■ **Passage provided**
S-400 Triumf is currently the most advanced long-range Surface-to-Air-Missile system in the world which can track targets 600 kilometres away and hit them at a range of 400 kms at an altitude of even 30 kms. The S-400 can engage targets independently as well as connect with other radars to receive data from them.

S-400 Triumf missiles to reach India by 2023, advanced payment to Russia settled

India will get the mobile S-400 Triumf air defence missile system (NATO reporting name SA-21 Growler) by 2023 and Russia has confirmed that it working on the schedule after the issue of advance payment for the delivery of the long-range surface-to-air weapons platform was settled. "The contract for S-400s will be implemented in compliance with the accords reached and the documents signed. The issue of making an advance payment under the contract has been resolved. We are not commenting on the details," Russia’s Federal Service for Military and Technical Cooperation told TASS news agency on Thursday in Moscow.

The statement came within 24 hours of Russian Embassy in India Minister-Counsellor Roman Babushkin clarified that the missile system will reach the Indian armed forces in the next four years. "The term of the contract’s implementation is well known: by 2023, these systems must be delivered to India. Russia is ready to take all necessary efforts to follow the time parameters of this agreement. We proceed from the fact that the contract will be implemented in full in accordance with the interests of both countries and the accords reached. We intend to strictly comply with them," Babushkin said in New Delhi on Wednesday.

S-400 Triumf is currently the most advanced long-range Surface-to-Air-Missile system in the world which can track targets 600 kilometres away and hit them at a range of 400 kms at an altitude of even 30 kms. The S-400 can engage targets independently as well as connect with other radars to receive data from them.

■ **Data lines**

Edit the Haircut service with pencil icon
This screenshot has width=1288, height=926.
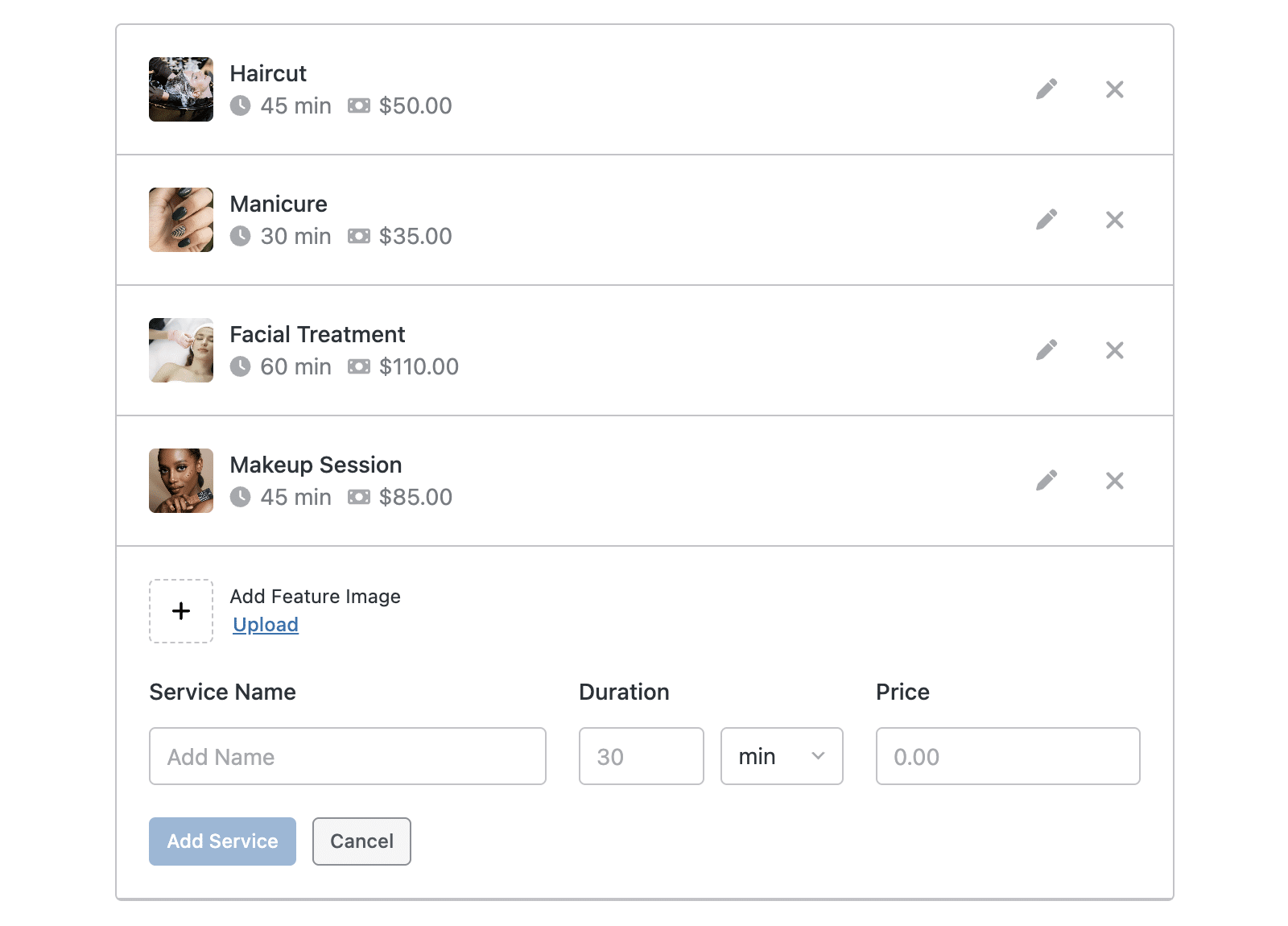1046,89
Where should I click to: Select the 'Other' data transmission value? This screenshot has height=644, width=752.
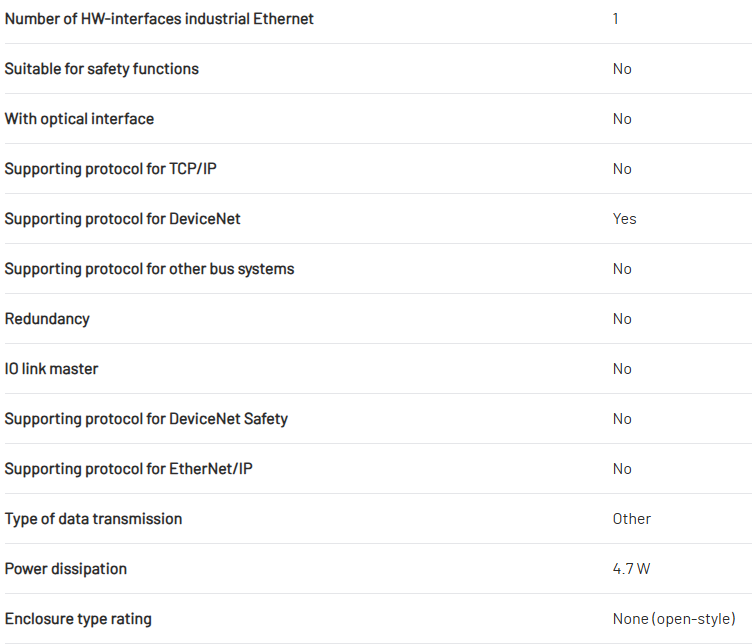631,519
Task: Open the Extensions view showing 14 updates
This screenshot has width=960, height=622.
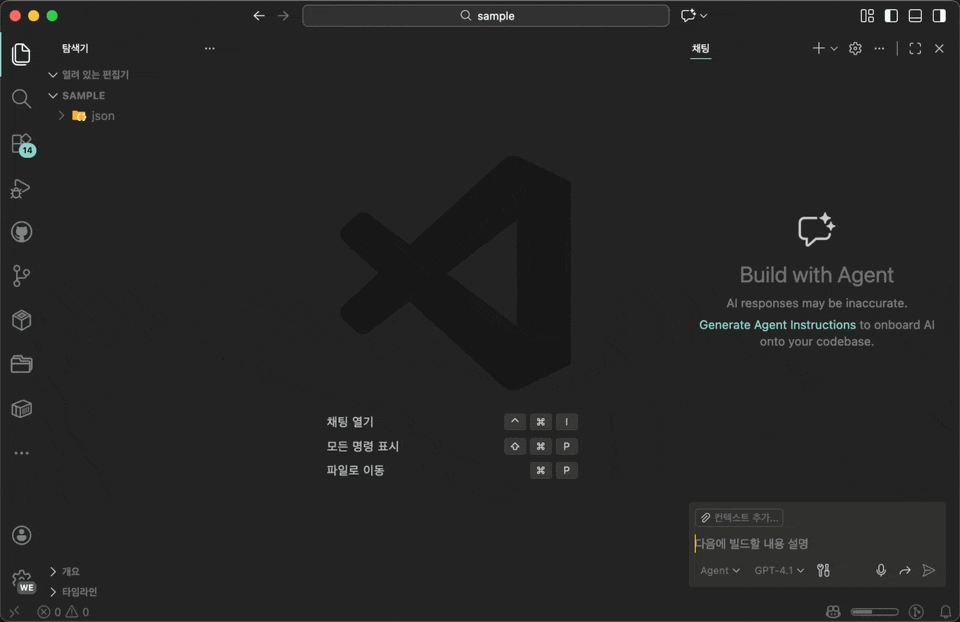Action: coord(21,143)
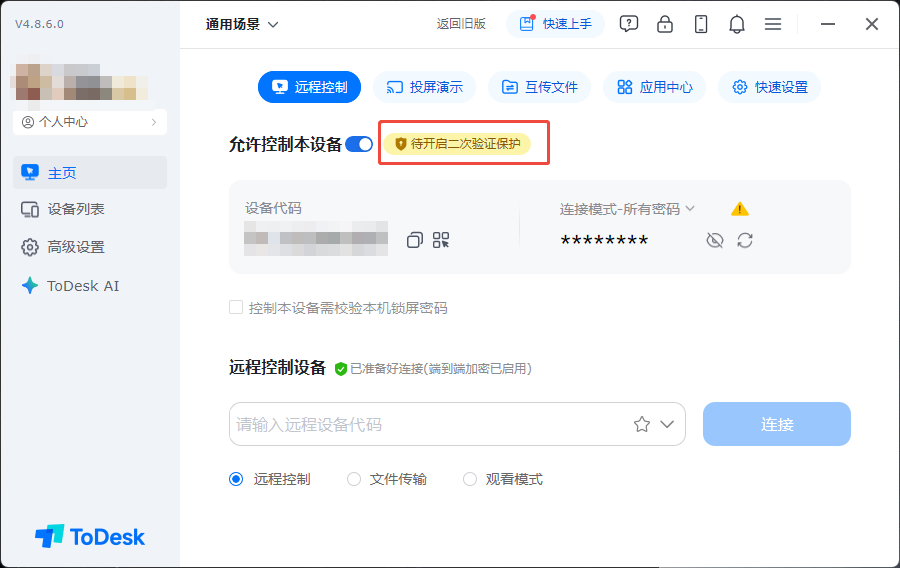Copy the device code
Viewport: 900px width, 568px height.
[x=415, y=240]
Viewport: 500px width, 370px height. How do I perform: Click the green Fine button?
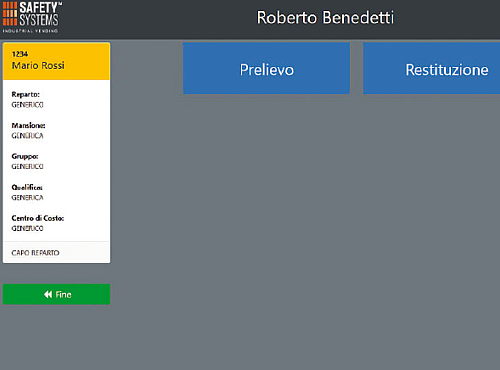[x=56, y=294]
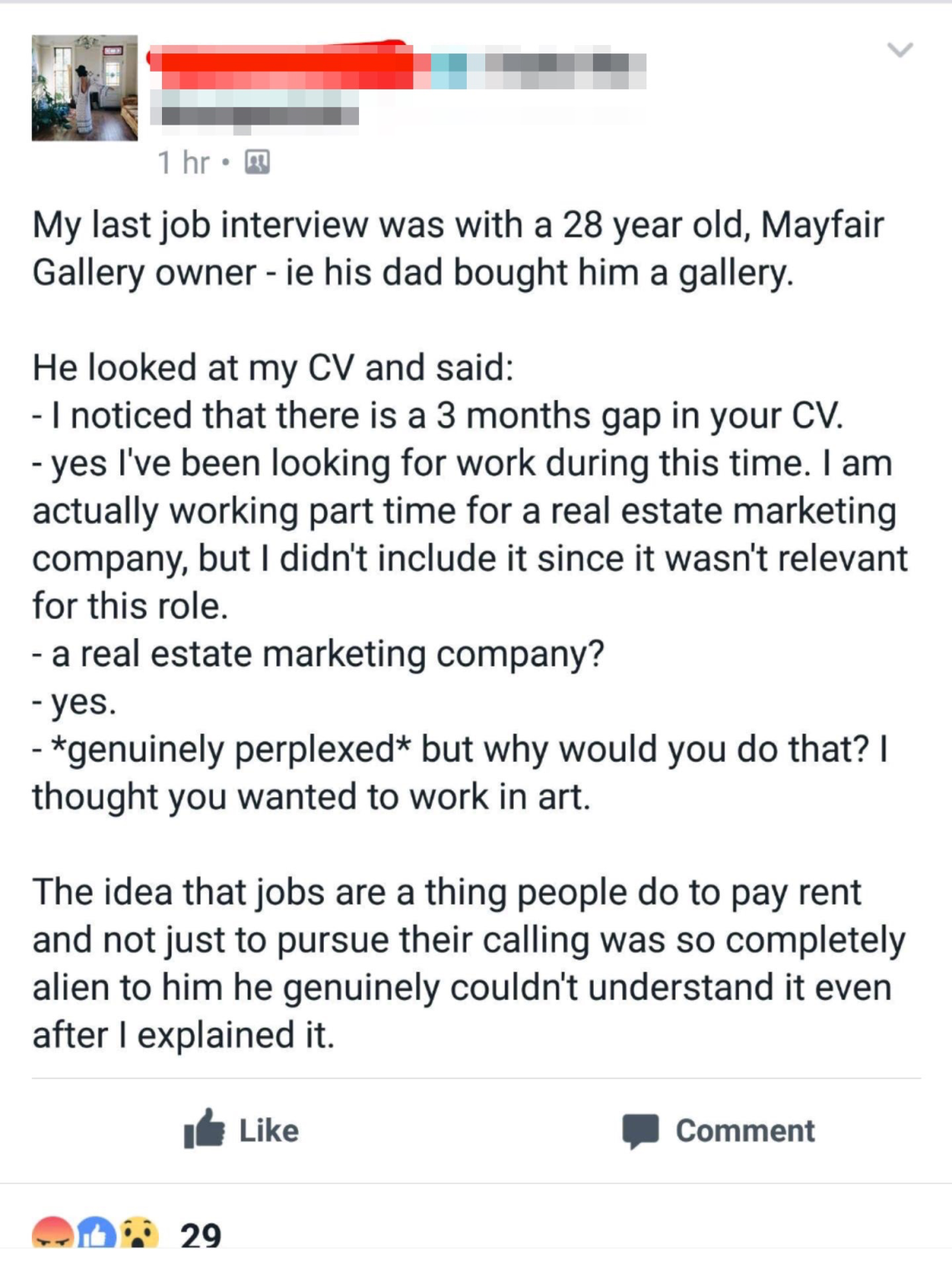Image resolution: width=952 pixels, height=1270 pixels.
Task: Select the wow face reaction icon
Action: click(139, 1233)
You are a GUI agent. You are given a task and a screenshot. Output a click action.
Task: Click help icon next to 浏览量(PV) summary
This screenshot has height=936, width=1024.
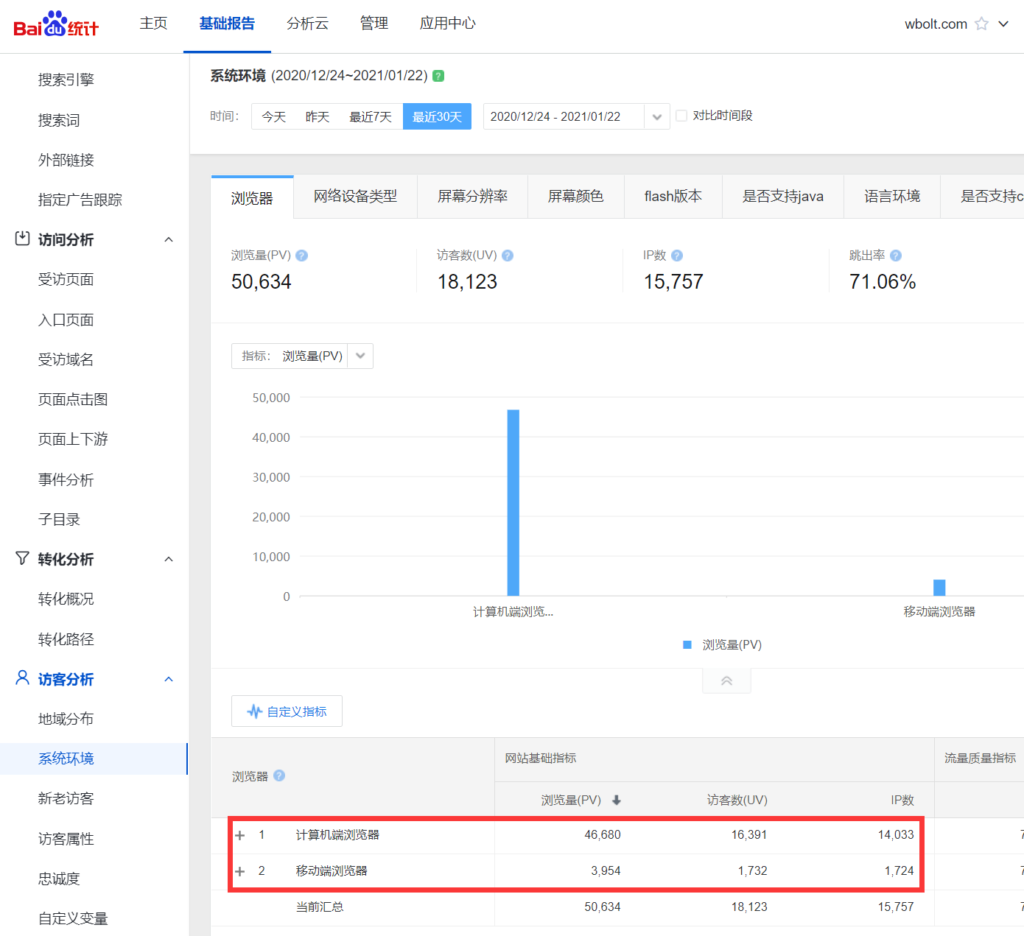pos(302,256)
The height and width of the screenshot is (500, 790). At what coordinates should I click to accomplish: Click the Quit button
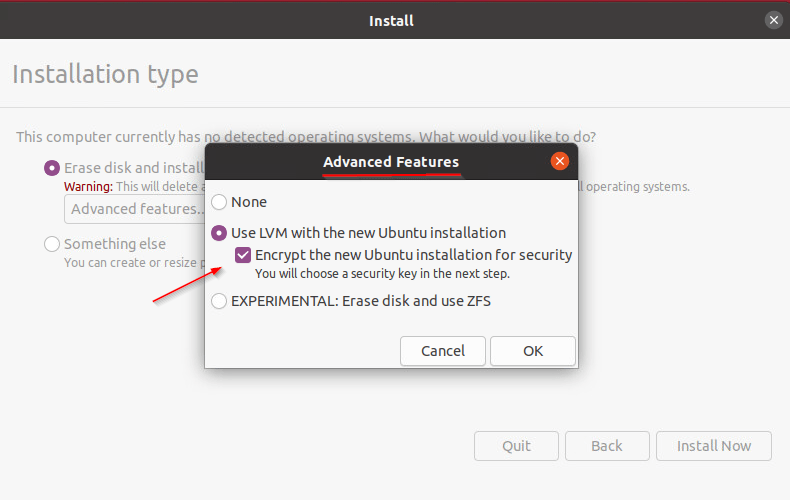coord(517,446)
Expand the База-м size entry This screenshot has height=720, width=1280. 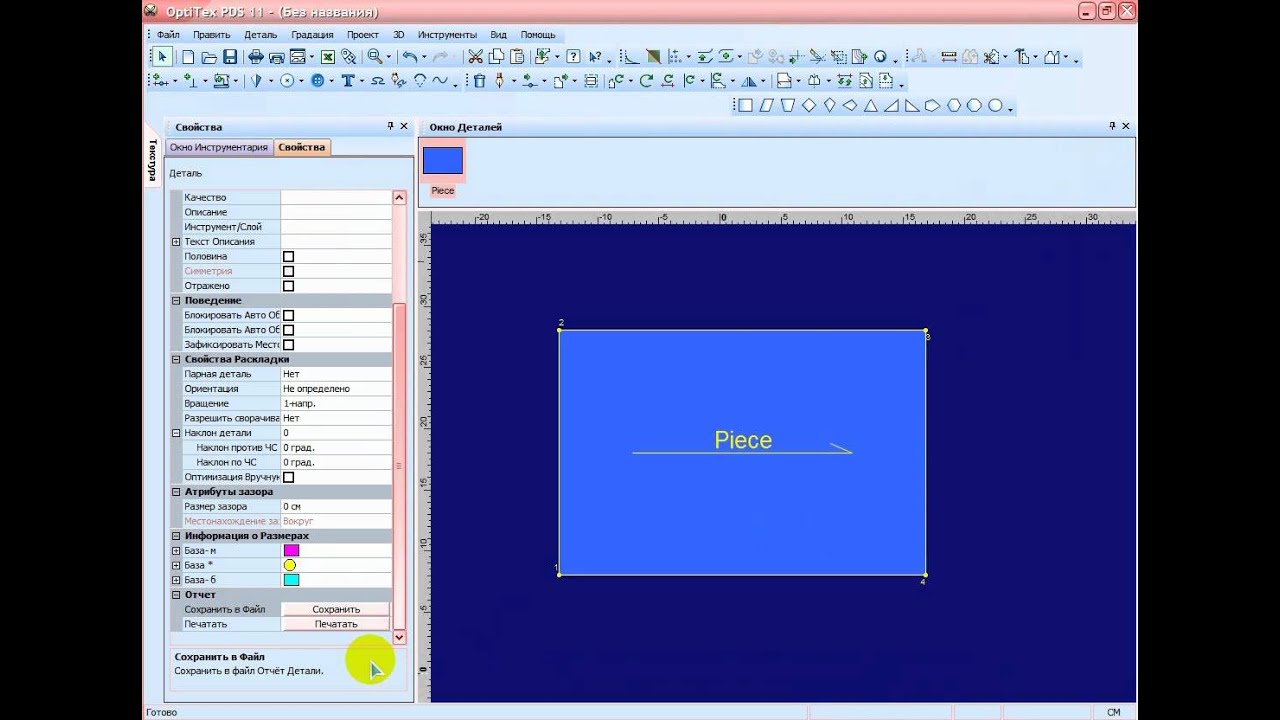(176, 551)
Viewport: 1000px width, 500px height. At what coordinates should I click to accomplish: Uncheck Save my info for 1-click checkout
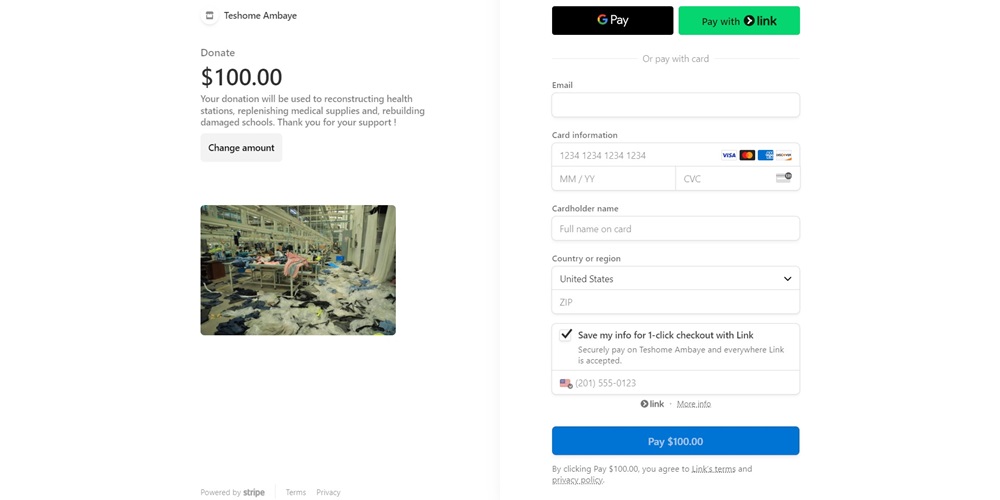tap(567, 335)

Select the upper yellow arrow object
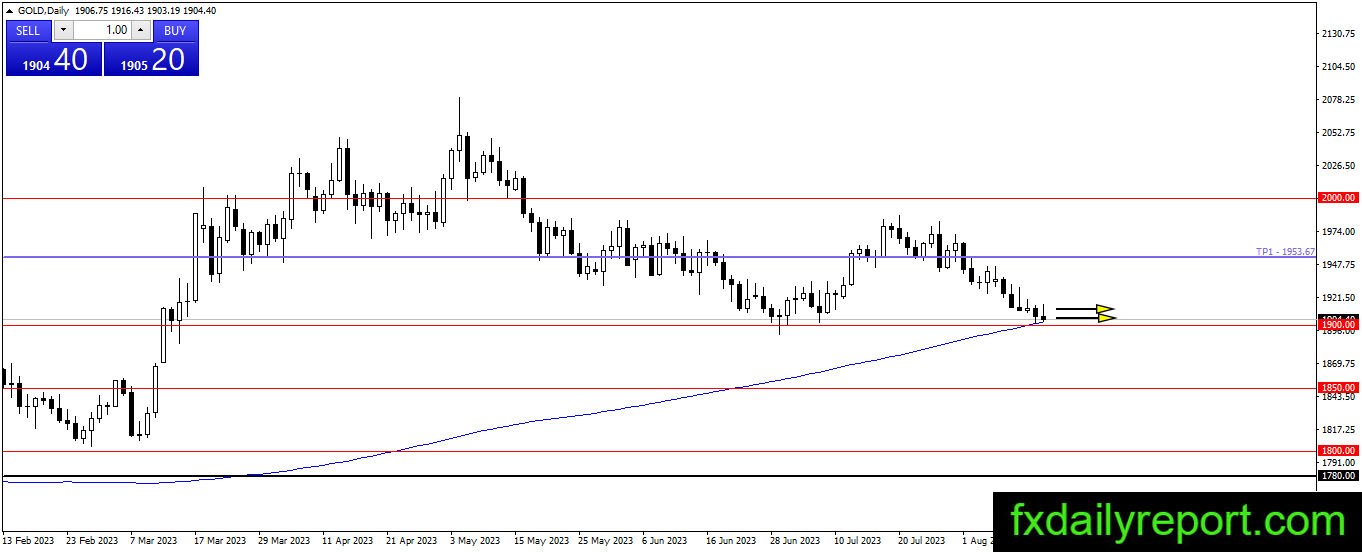coord(1085,309)
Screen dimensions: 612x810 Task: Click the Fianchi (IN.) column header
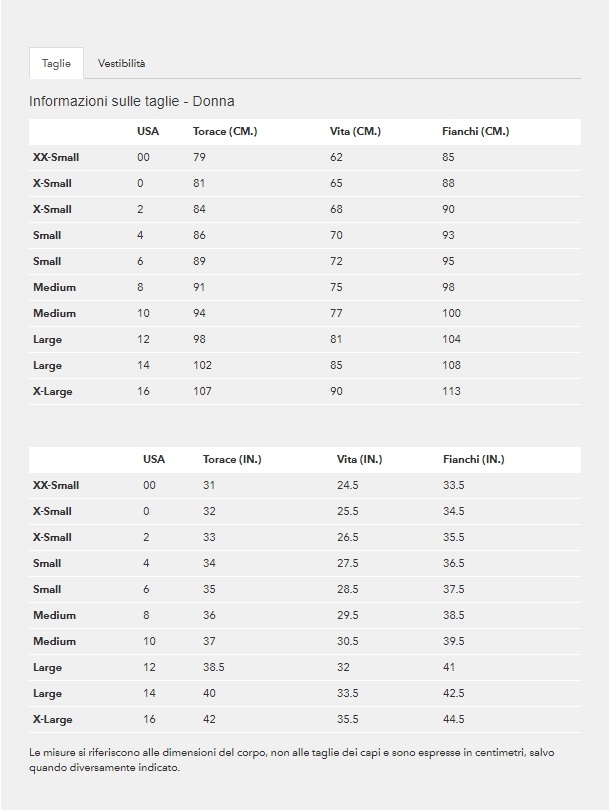click(473, 460)

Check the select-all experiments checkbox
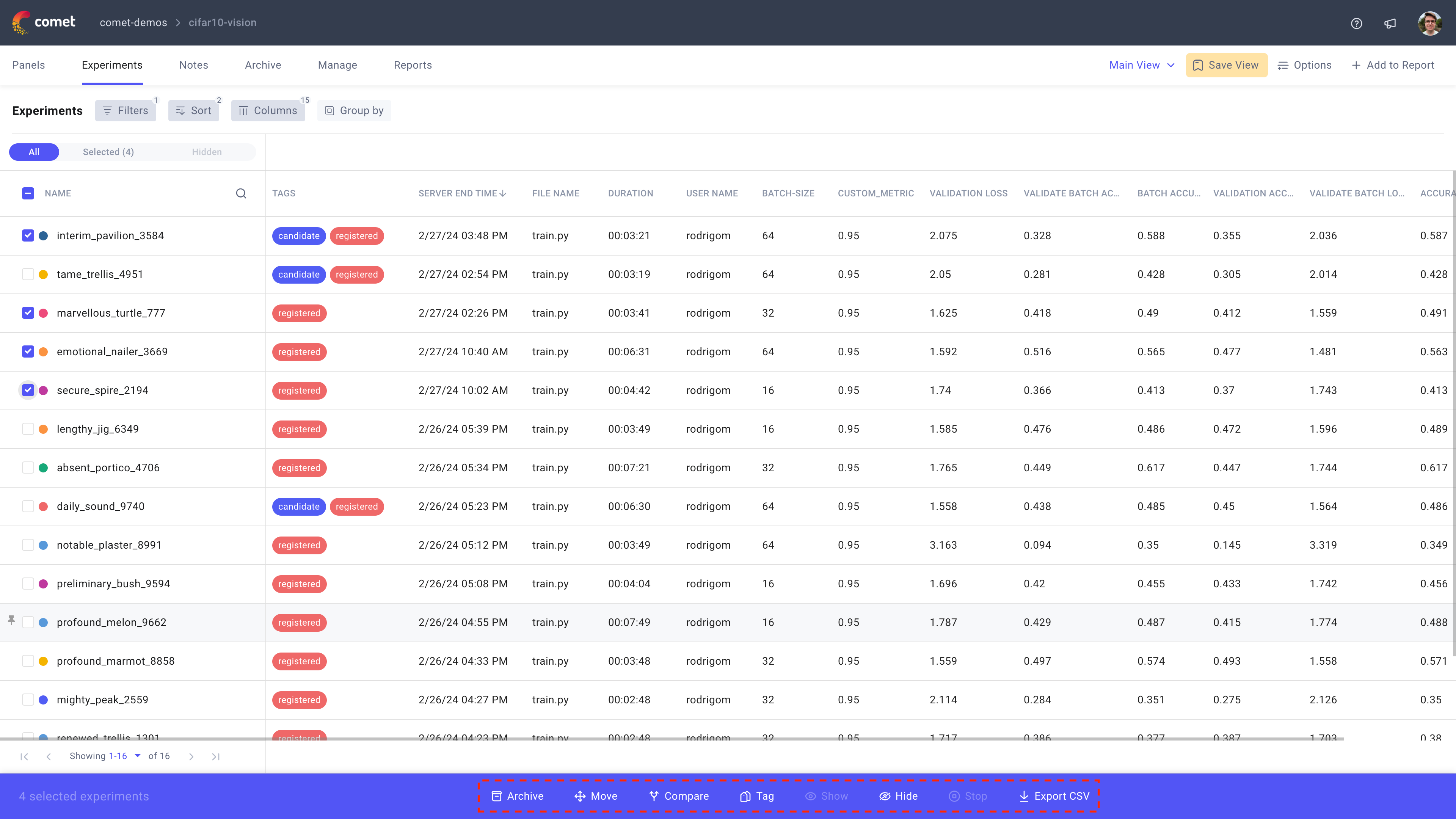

■ **Required tasks**
(1) In the S-400 article, what is the NATO reporting name of the S-400 Triumf system?
(2) Carry the S-400 delivery article forward from its final sentence.
The lines play no part in what comes next.

■ **Answers per task**
(1) SA-21 Growler

(2)
However, the United States of America has expressed its apprehensions over the S-400 deal while claiming that the American auir defence systems were better than those developed by Russia. US Indo-Pacific Command chief Admiral Philip Scot Davidson had in July 2019 said at the the Aspen Security Forum in Colorado that US and India are still engaged in talks over the S-400 deal. 

"We're still in dialogue with them about that S-400. India is acquiring the S-400. It's a Russian air defence system. That's a bit of a problem. Will you continue to dialogue? I, I think they intend to do that. I'm trying to clarify for them that the tactical and technical case that's so important here. US equipment is outperforming on the globe and you see this periodically come up against Russia, and US equipment is outperforming India's quite proud of their non-aligned policy status. They view this discussion about the S-400 as a policy issue and not a tactical and technical one. So we have got a little bit of ways to go there," he had said.

But both India and Russia have made it clear that there is no question of going back on the S-400 deal. The US has already sanctioned its NATO ally Turkey under Countering America’s Adversaries Through Sanctions Act (CAATSA) for buying the S-400 from Russia by throwing it out of the F-35 Lightning II stealth fighter programme and stopping the delivery of the jets already paid for.